(Saved data entries)

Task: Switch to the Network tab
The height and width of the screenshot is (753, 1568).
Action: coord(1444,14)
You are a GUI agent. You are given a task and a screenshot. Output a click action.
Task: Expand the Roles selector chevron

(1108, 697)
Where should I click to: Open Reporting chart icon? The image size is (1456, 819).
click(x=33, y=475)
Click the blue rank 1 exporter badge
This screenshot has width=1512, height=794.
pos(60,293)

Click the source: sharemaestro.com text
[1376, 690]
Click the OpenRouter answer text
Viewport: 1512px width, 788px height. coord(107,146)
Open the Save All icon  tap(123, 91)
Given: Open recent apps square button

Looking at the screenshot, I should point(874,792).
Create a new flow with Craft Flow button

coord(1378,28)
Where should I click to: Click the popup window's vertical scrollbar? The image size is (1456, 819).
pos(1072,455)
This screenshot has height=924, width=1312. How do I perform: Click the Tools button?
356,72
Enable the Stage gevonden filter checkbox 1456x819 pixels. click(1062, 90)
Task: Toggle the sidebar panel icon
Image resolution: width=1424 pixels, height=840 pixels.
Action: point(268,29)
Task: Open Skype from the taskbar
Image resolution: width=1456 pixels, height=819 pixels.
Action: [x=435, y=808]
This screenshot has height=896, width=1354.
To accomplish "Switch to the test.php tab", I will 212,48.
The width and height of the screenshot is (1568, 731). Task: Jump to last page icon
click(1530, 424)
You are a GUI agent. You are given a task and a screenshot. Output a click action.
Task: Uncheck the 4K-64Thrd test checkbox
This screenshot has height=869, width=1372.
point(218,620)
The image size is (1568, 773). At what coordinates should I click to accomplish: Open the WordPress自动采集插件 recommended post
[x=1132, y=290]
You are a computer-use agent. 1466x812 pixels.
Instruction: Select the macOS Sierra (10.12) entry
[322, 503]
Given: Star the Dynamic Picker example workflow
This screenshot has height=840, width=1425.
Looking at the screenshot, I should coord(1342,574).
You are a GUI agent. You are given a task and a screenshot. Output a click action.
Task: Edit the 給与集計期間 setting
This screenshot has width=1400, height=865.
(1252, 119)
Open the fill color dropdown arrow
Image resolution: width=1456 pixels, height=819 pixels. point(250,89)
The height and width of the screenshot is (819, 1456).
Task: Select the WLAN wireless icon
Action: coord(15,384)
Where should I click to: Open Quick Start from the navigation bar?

▸ What needs to be done: Would you copy all lines in the records where the string "checkbox" appears?

▸ Finished task:
Enable the Stage gevonden filter checkbox 1456x819 pixels. click(1062, 90)
Task: Uncheck the 4K-64Thrd test checkbox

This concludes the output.